Engineers Without Borders (EWB) provides WashU students with an opportunity to serve and learn by implementing sustainable engineering projects.
In rural villages in Uganda, gathering water can be an intensive, all-day chore. Villagers — usually children and women — must walk miles to water sources to fill large containers to carry back to their homes. Reduced rainfall in recent years has also forced farmers to search for irrigation water or risk losing their crops.
To bring clean water to those in need, members of Engineers Without Borders (EWB) at Washington University in St. Louis have partnered with St. Francis Health Care Services, a medical center in the Central Region of Uganda, to build a new well for local villagers.
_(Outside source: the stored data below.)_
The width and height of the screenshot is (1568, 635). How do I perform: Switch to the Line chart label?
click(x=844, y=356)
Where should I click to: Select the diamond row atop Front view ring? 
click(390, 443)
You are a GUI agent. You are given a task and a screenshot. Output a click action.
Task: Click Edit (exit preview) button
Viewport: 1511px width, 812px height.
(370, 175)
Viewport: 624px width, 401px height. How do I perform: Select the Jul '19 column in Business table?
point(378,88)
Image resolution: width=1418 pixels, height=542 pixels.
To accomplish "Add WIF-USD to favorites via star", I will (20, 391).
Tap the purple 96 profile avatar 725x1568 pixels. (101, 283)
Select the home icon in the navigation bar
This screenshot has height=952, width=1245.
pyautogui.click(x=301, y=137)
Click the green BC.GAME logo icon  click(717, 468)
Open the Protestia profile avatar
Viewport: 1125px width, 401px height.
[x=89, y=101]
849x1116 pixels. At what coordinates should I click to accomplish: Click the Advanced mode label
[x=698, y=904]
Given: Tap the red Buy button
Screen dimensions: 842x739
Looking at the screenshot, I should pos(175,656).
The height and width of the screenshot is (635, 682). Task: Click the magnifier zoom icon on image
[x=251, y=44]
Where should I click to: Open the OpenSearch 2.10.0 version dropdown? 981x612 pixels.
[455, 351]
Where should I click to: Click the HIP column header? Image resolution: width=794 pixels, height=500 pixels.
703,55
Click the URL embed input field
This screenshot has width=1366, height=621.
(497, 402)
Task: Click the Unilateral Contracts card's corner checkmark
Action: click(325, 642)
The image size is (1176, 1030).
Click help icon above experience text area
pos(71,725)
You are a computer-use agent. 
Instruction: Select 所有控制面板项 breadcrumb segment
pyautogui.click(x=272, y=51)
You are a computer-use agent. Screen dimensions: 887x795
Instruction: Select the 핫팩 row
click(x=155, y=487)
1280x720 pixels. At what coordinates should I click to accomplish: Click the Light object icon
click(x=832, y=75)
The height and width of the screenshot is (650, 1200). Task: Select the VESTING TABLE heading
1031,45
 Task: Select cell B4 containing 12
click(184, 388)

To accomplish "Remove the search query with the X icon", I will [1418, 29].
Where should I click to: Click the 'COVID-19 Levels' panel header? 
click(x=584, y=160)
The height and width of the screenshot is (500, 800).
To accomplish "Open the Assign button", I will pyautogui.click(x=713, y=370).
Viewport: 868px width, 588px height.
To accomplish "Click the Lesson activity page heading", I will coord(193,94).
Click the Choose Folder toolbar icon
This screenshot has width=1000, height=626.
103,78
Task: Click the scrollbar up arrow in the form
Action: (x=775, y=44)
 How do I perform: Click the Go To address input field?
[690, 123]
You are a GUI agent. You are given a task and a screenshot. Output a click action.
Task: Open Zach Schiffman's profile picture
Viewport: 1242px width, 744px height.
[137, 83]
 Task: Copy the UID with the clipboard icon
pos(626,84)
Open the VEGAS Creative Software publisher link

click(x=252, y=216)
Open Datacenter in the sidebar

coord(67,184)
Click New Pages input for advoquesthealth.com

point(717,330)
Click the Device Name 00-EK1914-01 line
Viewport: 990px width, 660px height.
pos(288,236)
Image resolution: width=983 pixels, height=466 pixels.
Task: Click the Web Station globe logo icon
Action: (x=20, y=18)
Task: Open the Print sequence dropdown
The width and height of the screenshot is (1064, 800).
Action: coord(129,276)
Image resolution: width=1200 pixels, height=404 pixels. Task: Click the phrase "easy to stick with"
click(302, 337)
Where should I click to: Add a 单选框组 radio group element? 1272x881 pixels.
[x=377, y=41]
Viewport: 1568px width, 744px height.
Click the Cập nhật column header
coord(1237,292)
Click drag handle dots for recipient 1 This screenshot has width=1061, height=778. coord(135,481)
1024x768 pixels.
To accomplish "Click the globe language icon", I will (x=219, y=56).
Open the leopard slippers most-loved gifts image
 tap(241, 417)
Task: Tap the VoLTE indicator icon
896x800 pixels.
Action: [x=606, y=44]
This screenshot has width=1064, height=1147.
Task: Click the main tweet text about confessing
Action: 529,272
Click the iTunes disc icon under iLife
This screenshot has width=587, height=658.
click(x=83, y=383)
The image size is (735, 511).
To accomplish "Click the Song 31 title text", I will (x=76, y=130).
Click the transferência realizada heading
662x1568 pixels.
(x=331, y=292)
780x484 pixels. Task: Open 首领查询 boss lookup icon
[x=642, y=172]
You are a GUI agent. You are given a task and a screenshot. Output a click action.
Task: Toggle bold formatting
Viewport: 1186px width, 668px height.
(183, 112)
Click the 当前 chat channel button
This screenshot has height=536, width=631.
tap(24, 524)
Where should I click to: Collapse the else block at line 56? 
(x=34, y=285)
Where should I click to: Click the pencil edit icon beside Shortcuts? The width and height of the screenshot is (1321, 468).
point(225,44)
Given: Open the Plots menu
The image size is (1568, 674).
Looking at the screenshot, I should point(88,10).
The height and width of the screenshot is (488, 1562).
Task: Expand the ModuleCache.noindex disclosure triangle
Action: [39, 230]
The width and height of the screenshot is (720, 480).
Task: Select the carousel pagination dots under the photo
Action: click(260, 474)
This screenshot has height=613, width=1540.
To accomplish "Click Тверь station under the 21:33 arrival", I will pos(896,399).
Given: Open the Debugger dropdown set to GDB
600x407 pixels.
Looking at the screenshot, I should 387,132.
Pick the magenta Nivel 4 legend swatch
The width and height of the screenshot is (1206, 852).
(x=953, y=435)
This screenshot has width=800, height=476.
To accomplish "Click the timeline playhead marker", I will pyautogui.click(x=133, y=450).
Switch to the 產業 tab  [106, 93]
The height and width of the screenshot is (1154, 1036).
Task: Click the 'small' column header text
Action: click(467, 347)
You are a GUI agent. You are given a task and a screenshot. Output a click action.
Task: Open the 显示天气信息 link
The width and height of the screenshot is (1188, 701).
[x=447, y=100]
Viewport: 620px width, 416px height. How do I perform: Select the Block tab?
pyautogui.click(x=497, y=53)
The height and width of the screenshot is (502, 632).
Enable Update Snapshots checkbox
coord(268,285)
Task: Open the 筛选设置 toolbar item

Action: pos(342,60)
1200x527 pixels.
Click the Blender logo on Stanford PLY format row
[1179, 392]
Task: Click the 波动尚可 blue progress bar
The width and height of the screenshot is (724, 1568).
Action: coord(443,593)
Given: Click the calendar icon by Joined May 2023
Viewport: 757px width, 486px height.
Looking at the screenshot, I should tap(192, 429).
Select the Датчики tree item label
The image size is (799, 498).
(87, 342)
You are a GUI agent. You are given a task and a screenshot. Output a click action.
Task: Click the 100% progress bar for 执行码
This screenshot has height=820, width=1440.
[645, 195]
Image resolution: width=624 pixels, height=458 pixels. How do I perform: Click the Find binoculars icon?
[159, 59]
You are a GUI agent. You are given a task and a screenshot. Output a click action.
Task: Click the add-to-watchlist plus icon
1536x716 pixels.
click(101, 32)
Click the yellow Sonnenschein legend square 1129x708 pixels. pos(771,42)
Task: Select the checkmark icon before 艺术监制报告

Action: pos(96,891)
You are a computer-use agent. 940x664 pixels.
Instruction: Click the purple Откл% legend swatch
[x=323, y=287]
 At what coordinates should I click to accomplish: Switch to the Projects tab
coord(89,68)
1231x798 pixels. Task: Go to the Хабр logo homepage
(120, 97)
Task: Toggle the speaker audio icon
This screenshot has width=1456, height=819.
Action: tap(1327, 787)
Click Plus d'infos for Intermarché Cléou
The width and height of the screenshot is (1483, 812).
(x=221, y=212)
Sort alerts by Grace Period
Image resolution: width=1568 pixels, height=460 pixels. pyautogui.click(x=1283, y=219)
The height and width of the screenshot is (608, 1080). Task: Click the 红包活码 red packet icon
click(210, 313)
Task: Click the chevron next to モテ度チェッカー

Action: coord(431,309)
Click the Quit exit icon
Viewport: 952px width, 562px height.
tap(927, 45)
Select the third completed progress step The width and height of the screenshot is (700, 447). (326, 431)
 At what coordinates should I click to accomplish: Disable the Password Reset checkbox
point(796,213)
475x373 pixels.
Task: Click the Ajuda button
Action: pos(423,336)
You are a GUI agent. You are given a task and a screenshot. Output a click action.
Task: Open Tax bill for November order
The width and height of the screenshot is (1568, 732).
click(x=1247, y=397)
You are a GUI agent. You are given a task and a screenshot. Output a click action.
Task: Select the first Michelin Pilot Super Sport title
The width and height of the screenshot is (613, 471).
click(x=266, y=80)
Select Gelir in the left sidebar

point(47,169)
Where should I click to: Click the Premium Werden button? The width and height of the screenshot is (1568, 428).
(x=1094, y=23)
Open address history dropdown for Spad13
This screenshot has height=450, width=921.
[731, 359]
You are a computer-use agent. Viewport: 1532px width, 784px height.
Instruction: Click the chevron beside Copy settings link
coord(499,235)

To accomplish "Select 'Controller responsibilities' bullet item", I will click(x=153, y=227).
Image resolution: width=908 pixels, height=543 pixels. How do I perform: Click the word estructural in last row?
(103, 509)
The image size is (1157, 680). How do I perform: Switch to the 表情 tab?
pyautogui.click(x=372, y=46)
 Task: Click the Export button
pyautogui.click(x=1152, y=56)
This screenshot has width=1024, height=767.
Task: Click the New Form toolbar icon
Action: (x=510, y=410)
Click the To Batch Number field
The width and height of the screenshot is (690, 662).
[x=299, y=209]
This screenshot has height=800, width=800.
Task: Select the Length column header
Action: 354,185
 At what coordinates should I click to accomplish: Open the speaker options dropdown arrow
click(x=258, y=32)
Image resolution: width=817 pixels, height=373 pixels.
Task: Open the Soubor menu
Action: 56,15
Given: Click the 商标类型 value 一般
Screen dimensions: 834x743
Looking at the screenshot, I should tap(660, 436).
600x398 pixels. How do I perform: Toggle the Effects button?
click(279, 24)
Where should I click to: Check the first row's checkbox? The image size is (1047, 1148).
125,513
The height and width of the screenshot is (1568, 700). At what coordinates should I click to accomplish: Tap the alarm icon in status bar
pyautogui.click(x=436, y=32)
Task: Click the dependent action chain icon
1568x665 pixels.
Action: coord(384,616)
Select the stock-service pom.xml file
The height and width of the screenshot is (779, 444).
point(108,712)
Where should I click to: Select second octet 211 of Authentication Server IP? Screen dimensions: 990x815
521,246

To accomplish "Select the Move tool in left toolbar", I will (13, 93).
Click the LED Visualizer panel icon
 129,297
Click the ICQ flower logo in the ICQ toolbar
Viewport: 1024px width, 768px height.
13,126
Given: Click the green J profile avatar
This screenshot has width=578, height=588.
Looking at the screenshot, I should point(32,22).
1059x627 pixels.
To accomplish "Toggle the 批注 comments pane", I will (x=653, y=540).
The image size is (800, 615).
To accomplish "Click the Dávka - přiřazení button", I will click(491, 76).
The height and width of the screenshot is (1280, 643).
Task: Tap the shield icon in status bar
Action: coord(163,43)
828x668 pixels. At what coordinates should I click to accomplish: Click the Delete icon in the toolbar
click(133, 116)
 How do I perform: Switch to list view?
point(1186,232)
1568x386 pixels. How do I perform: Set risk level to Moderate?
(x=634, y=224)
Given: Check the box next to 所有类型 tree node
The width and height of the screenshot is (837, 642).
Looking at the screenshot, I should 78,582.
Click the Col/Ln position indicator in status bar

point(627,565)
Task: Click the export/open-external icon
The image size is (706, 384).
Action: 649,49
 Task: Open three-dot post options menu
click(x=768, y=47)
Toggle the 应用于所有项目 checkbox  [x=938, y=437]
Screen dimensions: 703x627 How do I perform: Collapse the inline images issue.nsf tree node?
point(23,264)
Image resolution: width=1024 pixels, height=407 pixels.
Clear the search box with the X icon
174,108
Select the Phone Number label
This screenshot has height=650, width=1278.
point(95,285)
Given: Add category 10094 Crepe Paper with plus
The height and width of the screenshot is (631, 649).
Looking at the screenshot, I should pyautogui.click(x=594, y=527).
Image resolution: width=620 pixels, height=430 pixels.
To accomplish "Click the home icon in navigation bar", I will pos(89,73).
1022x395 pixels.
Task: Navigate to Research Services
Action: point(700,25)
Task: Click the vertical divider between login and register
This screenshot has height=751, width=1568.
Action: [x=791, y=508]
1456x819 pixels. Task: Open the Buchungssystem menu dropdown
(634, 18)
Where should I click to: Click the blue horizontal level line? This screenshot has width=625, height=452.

In 2019, students traveled to Uganda to meet with leaders of the nearby villages and assess a potential site, but their work was halted by restrictions caused by the COVID-19 pandemic. In 2022, a motivated team of five students and a faculty member from the McKelvey School of Engineering decided to move forward with the well drilling.
“In our assessment trip three years ago, we had the hydrogeologist analyze the site and identify a couple locations to drill for water,” said Raymond Ehrhard, faculty adviser for EWB and senior lecturer of energy, environmental & chemical engineering. “We decided to do a remote well drilling, which means our students managed everything, but a local EWB office was on site for the actual drilling.”
The students collaborated with hydrogeologists and engineers from Engineers Without Borders USA and Engineers Without Borders Uganda, and the results exceeded everyone’s expectations.
“After test pumping, our team confirmed a yield of 20 cubic meters an hour,” said Caleb Martonfi, project lead and a junior majoring in chemical engineering. “Other nearby wells only yield one to two-and-a-half cubic meters per hour.”
One cubic meter equals 1,000 liters or 265 gallons of water. In fact, there was so much water that it shocked local officials with the National Water and Sewage Corp., who had given up drilling in that area.